Nobody deserves that kind of crap; it shouldn’t matter what their religion is, what their sexual orientation is, or what kind of physical or mental handicaps that they have to cope with.     As my grandmother repeatedly taught me, “If you can’t say anything nice, don’t say anything at all.” (Technically that is from Bambi, but I heard it from her more often).

It has been six years; many readers are probably wondering why I still care at this point. I’m not in high school anymore, let alone middle school. But as I said previously, there are millions that are currently and still going through this type of ordeal. I just recently heard the story of a fourteen year old boy who committed suicide because he was being picked on at school. And although no one forces another to take their own life, it is still heartbreaking to hear that a person was anguished enough to be pushed to that point.

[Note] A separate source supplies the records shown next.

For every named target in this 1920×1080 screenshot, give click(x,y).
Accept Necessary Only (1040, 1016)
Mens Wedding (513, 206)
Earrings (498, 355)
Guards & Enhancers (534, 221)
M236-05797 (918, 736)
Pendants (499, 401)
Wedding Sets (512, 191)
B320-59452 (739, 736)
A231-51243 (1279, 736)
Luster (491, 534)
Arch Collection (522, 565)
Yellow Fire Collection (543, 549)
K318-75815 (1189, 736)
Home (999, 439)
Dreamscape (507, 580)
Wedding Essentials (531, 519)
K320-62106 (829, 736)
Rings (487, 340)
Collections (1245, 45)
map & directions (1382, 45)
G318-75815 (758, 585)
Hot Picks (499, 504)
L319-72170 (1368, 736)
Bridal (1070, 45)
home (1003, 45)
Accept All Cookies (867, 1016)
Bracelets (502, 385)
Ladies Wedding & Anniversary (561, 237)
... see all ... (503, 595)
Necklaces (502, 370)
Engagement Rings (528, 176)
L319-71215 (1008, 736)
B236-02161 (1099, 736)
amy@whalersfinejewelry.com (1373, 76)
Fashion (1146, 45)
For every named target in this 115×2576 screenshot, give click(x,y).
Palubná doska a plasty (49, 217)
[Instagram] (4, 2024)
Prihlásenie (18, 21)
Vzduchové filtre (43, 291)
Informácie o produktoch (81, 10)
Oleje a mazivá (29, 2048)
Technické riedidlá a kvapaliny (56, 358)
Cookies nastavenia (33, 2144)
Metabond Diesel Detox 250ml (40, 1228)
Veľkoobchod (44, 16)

I have learned so much, both from what I have been through and how I continue to live my life today. It has taught me the importance of reaching out to others and treating them with love and respect, despite the fact that I feel like I’ve fallen short over the years. I probably come across as weak in the eyes of many, but I would rather have a heart of gold then a heart of stone.
There are various causes that I am passionate about; but I have never felt as strong, as angry, or as moved by something other than the cause of decreasing bullying, both on campuses and in cyberspace. There is such a lack of kindness in this world, and it is only being further stomped upon by those trying to justify ignorant behavior. Unfortunately, we can never rid the world of it, but that doesn’t mean we have to live with it either.

It starts with us. And it can end with us.